12. This is part of burning of refuse but is converted by Assad 
supporters into White Helmets as "agents of Sharia court".


13. This is the sum total of all evidence produced for "White Helmets = 
Al Qa'eda".


13. Remainder of Assad's supporters' case are unsupported allegations, 
ad hominem attacks, and diversions.


14. For example, video posted to one man's FB page (see 7 above) becomes 
"Video posted to WH page of the brutal execution of SAA [Syrian Arab Army]"


15. Or hyperbolic question, "Are AQ recruiting WH or WH recruting AQ?"

16. Or unsupported accusation, "No mention of their desecration of SAA 
bodies"


17. Or "Calling for the burning of [regime enclaves of] #Kafarya and #Foua"

18. Or "All WH operatives only follow ISIS or Al Qaeda on Twitter"

19. Then there is shout of "$60m funding from UK & US Govts for 
#WhiteHelmets"


20. This can easily be taken apart, but it is diversion from the topic 
"White Helmets = Al Qa'eda"


21. Still, it is revealing - Logic of Assad supporters is that US is 
deliberately supporting an Al-Qa'eda-linked group, even though Al Qa'eda 
is enemy of US


22. In short: ONLY evidence for systematic "White Helmets = Al Qa'eda" 
is a photo of a man with a gun with no context and another man (who may 
have left WH some time time ago) in a video with 2 Syrian Army POWs 
being mistreated.
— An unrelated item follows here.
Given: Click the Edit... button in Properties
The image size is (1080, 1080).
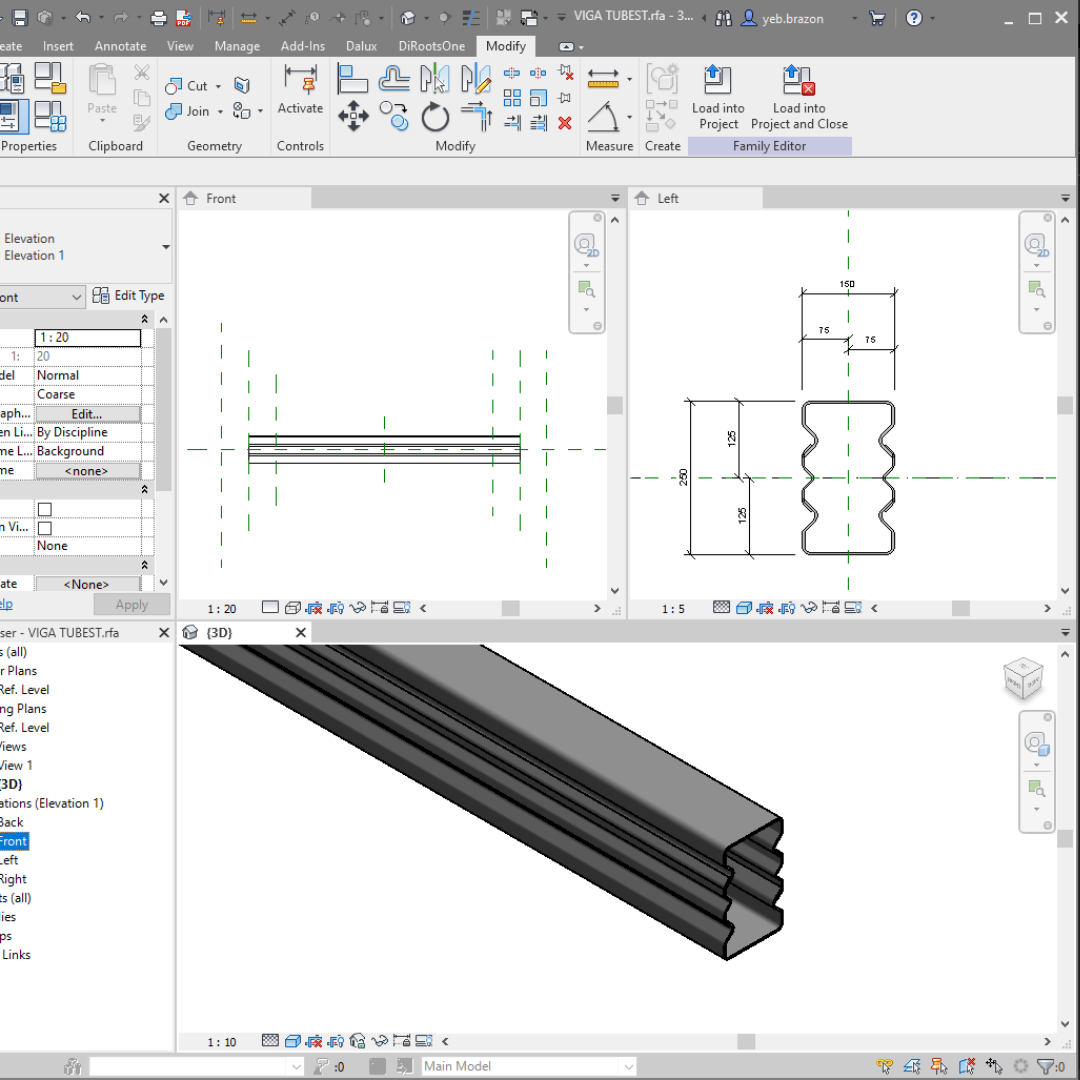Looking at the screenshot, I should pos(87,414).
That's it.


23. Even if these two cases were granted, what of the 100s of other 
rescuers who have saved 10,000s of lives? Are they all Al Qa'eda?


24. This is a recurring smear. Its intent is to justify the attacks on 
White Helmets rescuers, including the missile strikes that killed five 
of them near Aleppo in late April.


25. Attention should be given to this smear precisely to repeat its 
purpose --- and to contrast it with the overwhelming evidence of the 
White Helmets as savers of life even as their own lives are threatened 
by bombs --- and by the propagandists who defend the bombers.